Exhibit 2. Bid-ask spread for lower coupons have also jumped.
Moving average applied to smooth day-to-day noise. Data as of 5/3/2023.
Source: Bloomberg, Santander US Capital Markets.
The mortgage market is not alone in dealing with a wider bid-ask and other markers of lower liquidity. Liquidity in the Treasury market started eroding in late 2021 as the Fed signaled a hiking cycle and then eroded sharply as the Fed chased inflation through 2022 with a series of 75 bp hikes—hikes that created broad uncertainty about the economy and Fed policy and triggered sharp swings in yields. This shows up clearly in the rising dispersion of intraday yields across on-the-run and off-the-run Treasury issues (Exhibit 3).
Exhibit 3: Rising illiquidity in Treasury debt roughly tracks rising bid-ask in MBS
Note: The index reflects the average difference in yield between US Treasury issues with a 1-year or longer maturity and the intra-day Bloomberg relative value curve fitter. In liquid markets, deviations go away quickly, and index values are low. In illiquid markets, deviations persist, and index values are high.
Source: Bloomberg, Santander US Capital Markets LLC.

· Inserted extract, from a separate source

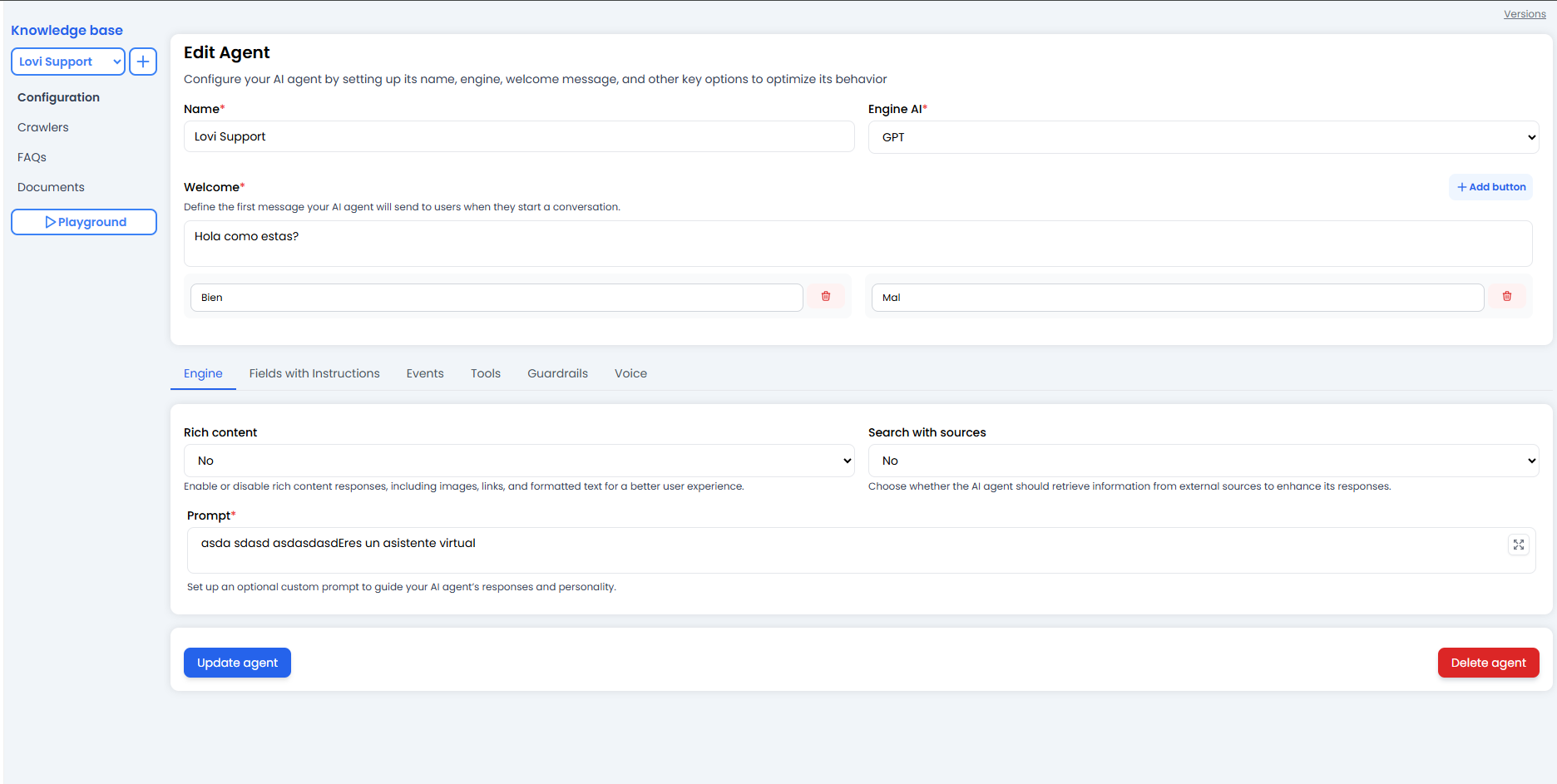Delete the 'Mal' welcome button option

point(1507,296)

The wide bid–ask spread is challenging for MBS investors. Among other things, it becomes more costly to rebalance the coupon exposure of MBS portfolios. Investors might need to do that to track the index, to take advantage of opportunities in different parts of the coupon stack, or to take advantage of dislocations between 15-year and 30-year MBS. The high transaction costs imposed by the wide bid–ask spread can wipe out the profit in some of those trades. It also becomes more costly to trade specified pools at a price spread to TBA since the price of the TBA can vary so widely. In general, wide bid-ask is slowing the reallocation of capital based on risk and relative value and contributing to wider spreads in the sector.